Oh, yes, timescales. Tantalisingly, there's a slim possibility that,if every single step of our process went quickly from here on, we could possibly, POSSIBLY, get through court before it closes for the rainy season this year. I know it's not likely to happen - not really likely at all - but I can't help hoping. I almost wish that we were a month or two later, so there would be no chance and I would't be disappointed. But no matter how much I tell myself not to hope, I am hoping. This means that I've suddenly gone into hyperdrive with trying to sort out the paperwork (yep - it's all very different from the US process - once I've sorted out what I actually need to do, I'll try to put up a post about the UK procedure). I don't want to waste a single day, because that day could be the difference between BEFORE the closure or AFTER the closure and AGGGHHHH, my brain fries just thinking about it.

Looks like this is going to be another opportunity to deal with those control issues.

Amongst all the overwhelmedness, though, I am so so grateful that wehave reached this stage. Grateful that we've been approved. Grateful that we have finally been able to share good news with our family and friends. And most of all, grateful that finally, Hypothetical Future Baby just might not be so hypothetical after all.

Wednesday 7 January 2009

Kevin has some good news to share


Oh yes - he's going to have a little sibling from Ethiopia because we GOT OUR UK PANEL APPROVAL!

As you can see, he's thrilled:
and so are we!! So thrilled that we went home via a baby shop and paid £6 for a Tshirt. And then wrestled it onto our cat. It was a beautiful day.

Tuesday 6 January 2009

Banging at the closet door

We have our panel date tomorrow. Yes, really, tomorrow.

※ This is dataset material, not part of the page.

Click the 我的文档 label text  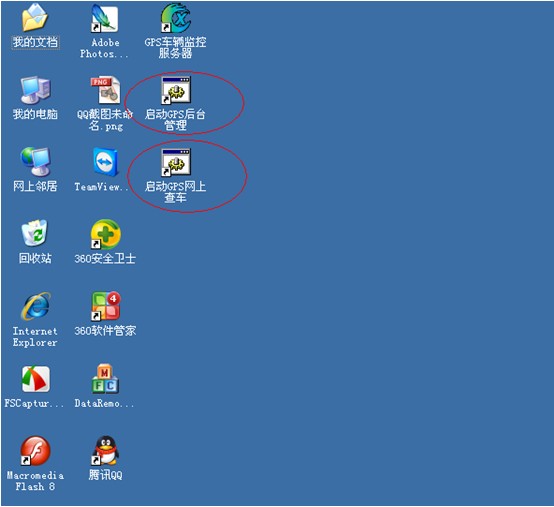[x=35, y=42]
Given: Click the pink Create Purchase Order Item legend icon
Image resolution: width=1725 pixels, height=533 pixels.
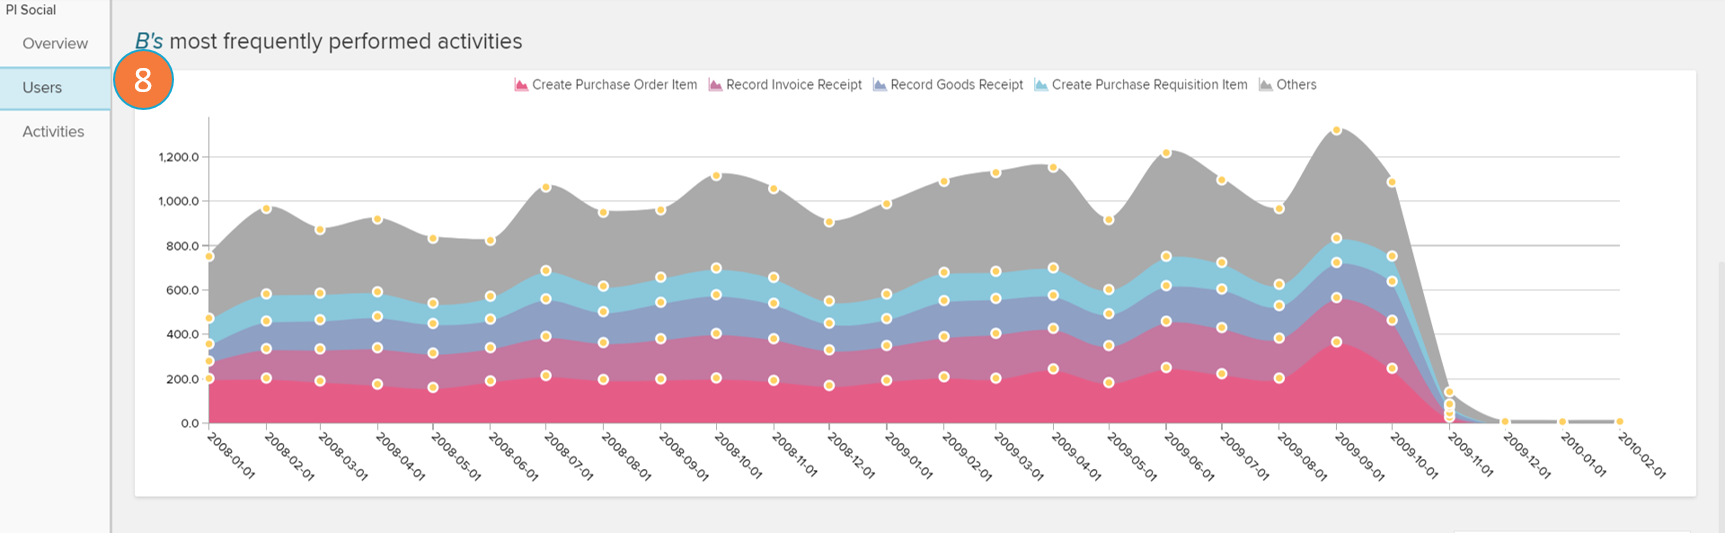Looking at the screenshot, I should (x=521, y=85).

I mostly feel quite calm, and then huge waves of nauseous panic overtake me. I don't even really know what I'm panicked about, just that it feels like a weird combination of nerves and excitement. I'm excited because this time tomorrow we might be APPROVED - finally - but the nerves? I don't think they are just because I'm worried we might not be approved (though of course I am worried about that). It's also because if we are approved, we then have to do all the 'telling', and to be honest, I'm nervous. I'm nervous that people will ask really nosy questions about all the 'whys' that I won't know how to answer, or that they won't be interested at all, or that they'll think it's not a big deal, when it feels like a HUGE BIG ENORMOUS DEAL to me, or someone will say the a sentence with the words 'Angelina Jolie' in it, or people will think that we're trying to save a child, or not realise how much of my heart I have poured into this process (and how could they realise?), or make jokes about how all their husband has to do is LOOK at them and they get pregnant, as if that's somehow relevant, or not mention our news at all as if adoption is something to be ashamed of, or tell us not to worry because we'll have 'one of our own' as soon as we adopt or be offended that we didn't tell them sooner or any of the other things that are multiplying like rabbits in my fevered imagination.

And suddenly, if all goes well, it will be REAL. In this stage, now, we still might not be approved and it's all 'if'. But if tomorrow is successful I get to start saying 'WHEN we adopt' without loading the sentence with eighty-four qualifiers, and it will mostly be a matter of waiting for bureaucracy rather than being personally judged and then at the end of it someone is going to be expecting me to LOOK AFTER A BABY and is it too late to withdraw our application?

If that all seems confused, imagine what it's like being inside my head right now. Please think of me at 11.45 am Greenwich Mean Time tomorrow!!